Postanowiłem to zweryfikować i zacząłem wołać Krzyśka. Myślałem, że padnę, gdy zza jednego czarnoskórego faceta wyłonił się drugi i czystą polszczyzną zapytał: czego drzecie ryje debile? A potem sam zaczął wrzeszczeć. Powoli, bardzo powoli i z trudem zaczęliśmy dochodzić do siebie i rozpoznawać w egzotycznych gościach swoich własnych kumpli, głównie po tym, co mieli wczoraj na sobie, bo facjaty mieli całkiem nieswoje. Trochę czasu minęło zanim rozkminiliśmy o co biega. Bo czarni byliśmy nie tylko my, czarne było wszystko dookoła, a na stole stała okopcona lampa naftowa.

– Ja pier…lę! – nagle olśnienia doznał czarnoskóry gość podający się za Krzyśka. – To nie była nafta! A waliło naftą!

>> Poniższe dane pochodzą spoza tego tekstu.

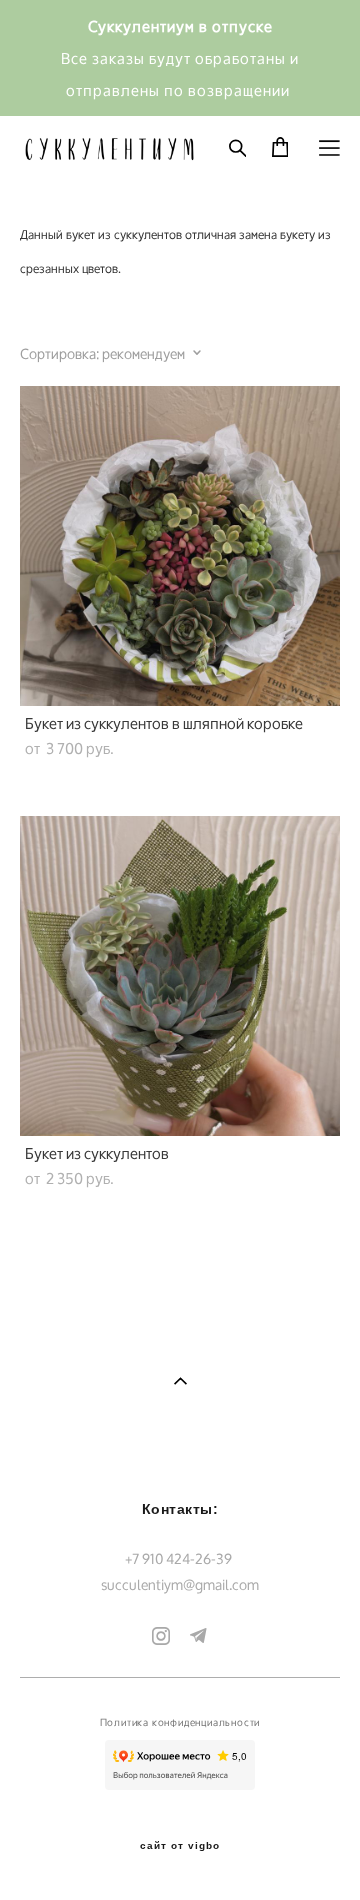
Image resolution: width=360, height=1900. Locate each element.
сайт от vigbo (180, 1846)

Nie wiadomo, co Krzychu tam wlał, zadowolony był, że świeciło, ale że kopciło jak cholera i wszystko pokrywało sadzą, tego po zmierzchu oraz po niemałej ilości browarów już nikt z nas nie widział. Przez kolejną godzinę ryczeliśmy ze śmiechu, bo jak któryś się tylko odezwał błyskając zębami i świecąc oczami, nie dało się powstrzymać. Poważniej zrobiło się koło południa. Była niedziela, ludzie szli do kościoła, a my uwięzieni. Bo jak wyjść z takim wyglądem i przedostać się na drugi koniec miasta? Nie było kropli żadnego innego płynu, bo nawet bym się spróbował ogarnąć w zalewie po śledziach, ale i tośmy wypili. Arek znalazł jakiś słoik i ruszył na poszukiwanie wody, ale od kilku dni panowały upały i nawet kałuż nie było. A czas naglił, bo starzy Krzyśka mieli wrócić przed wieczorem i wypadałoby też wypucować altanę. Postanowiliśmy pojechać autobusem, wielu pasażerów w niedzielę z nich nie korzystało, a przy odrobinie szczęścia mógł być w nim tylko kierowca. Przemknęliśmy na przystanek, autobus ku naszemu szczęściu zaraz przyjechał i poza kierowcą faktycznie nikogo w nim nie było, ale co z tego, gdy jak tylko chcieliśmy wsiąść, zamknął nam drzwi przed nosem i ruszył całą parą?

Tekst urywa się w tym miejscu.